If cgit can't do what I need in a reasonable timescale, even with my
contribution, my choices are:
- become a cgit developer until the happy day comes
- maintaining my own OOT branch until it can natively do the same thing
- use something else
> With the current state of this series, cgit would have the following options:
>
> - render.<ext>
> - inline-readme
> - render-filter
> - about-filter
> - commit-filter
> - source-filter
> - owner-filter
> - readme=file
> - readme=:file
>
> Whoa nelly. Of these, about-filter, commit-filter, source-filter, and
> owner-filter all have analogs in the repo.* namespace, which makes
> sense; it seems this was omitted from the render-filter introduced by
> this series. The thing that unifies about-filter, commit-filter,
> source-filter, and owner-filter is that they all modify some aspect of
> the rendered output, either via fork/exec or via lua.
>
> In adding readme files under the tree view, the obvious observation is
> that this is pretty much the same type of rendering that we're doing
> in about-filter.
Yeah, about has lost all meaning if this series gets in.

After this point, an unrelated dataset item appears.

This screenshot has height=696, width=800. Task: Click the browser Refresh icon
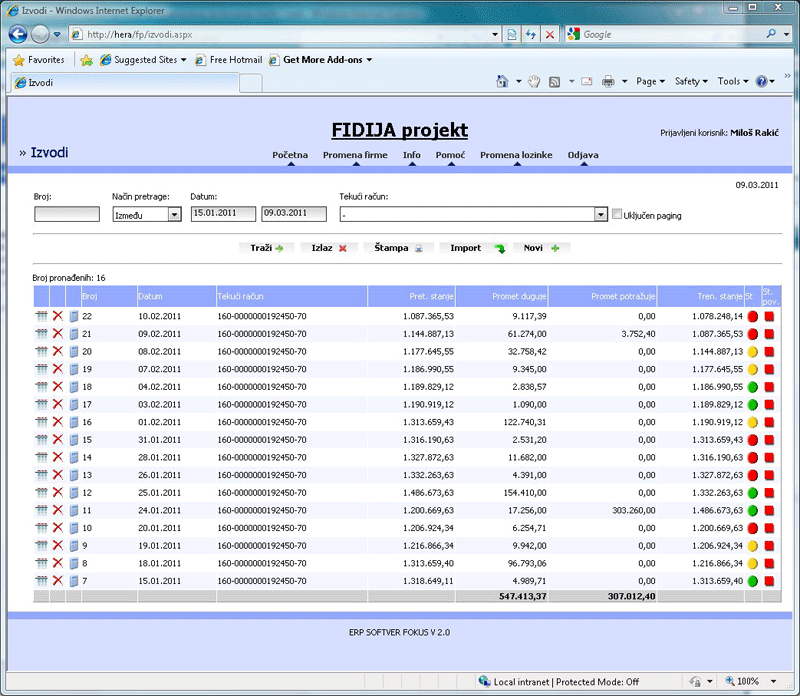529,34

> In adding rendering of arbitrary files in blob view, this is
> essentially a fancy source view, with the one caveat of our
> interesting handling of line numbers.
>
> So, I'd propose the following re-organization (and after we nail it
> down, we can bikeshed about compatibility with old configs, but for
> now let's focus on ideal design):
>
> - We retain commit-filter, source-filter, and owner-filter as we have them now.

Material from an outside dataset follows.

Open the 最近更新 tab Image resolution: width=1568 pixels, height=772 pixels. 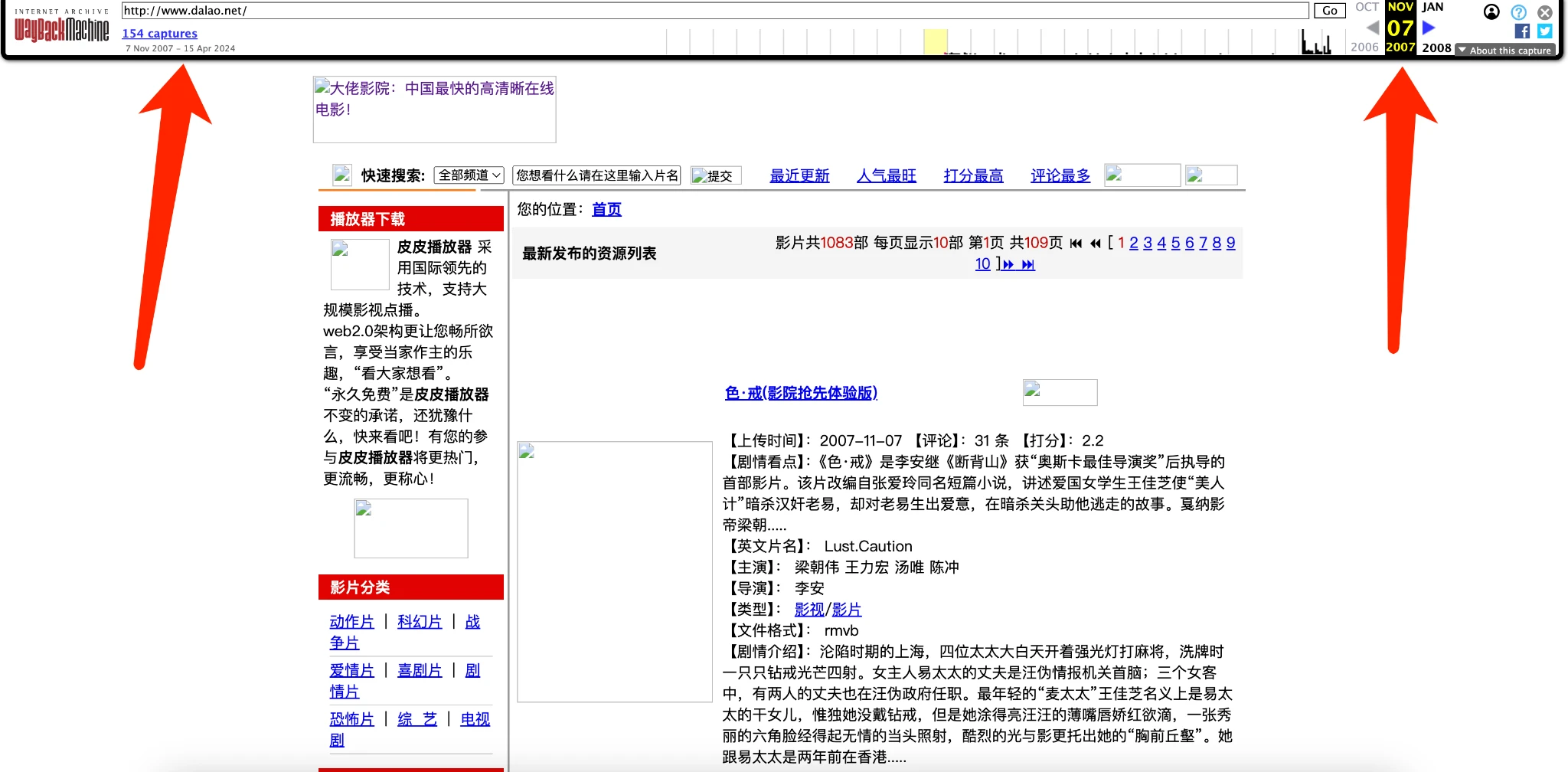799,175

> - We rename about-filter to readme-filter.
> - We remove `readme` and instead introduce `readme-filename`, which
> can be specified multiple times as is habit. This would simply take
> the set of filenames considered to be readme files (readme.md,
> readme.txt, etc). [Bikeshed discussion: case insensitive?]
... what's actually wrong with aligning with The Github Way?

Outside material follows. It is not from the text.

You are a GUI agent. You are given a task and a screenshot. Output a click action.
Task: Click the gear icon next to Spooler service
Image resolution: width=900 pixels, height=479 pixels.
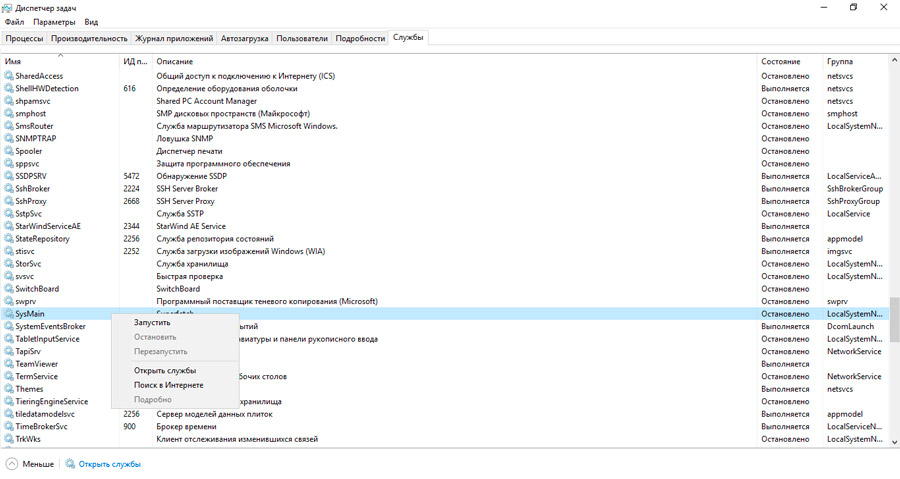(9, 151)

> - We introduce an options at the global level and at the .repo level
> of `about-readme=/path/to/absolute/file` and `about-readme=<BRANCH> > and `about-readme=:`. The first would replace our original usage of
How "about" just drop about-*, and the about tab, ui-about-* etc.
Set the readme names using both [repo.]about-readme= for compatibility
and [repo.]readme=
Almost all projects have a README of some kind at the root of their
source tree. It was a standard layout for decades. So this just
replaces about. And aligns with github.
> `readme=/path/to=file`, and the second would replace the use of
> `readme=branch:whatever`, specifying an explicit branch (like
> cgit.git's wiki branch), and the third would indicate the default
> branch.
... and don't do that, just show the inline README for the rev context.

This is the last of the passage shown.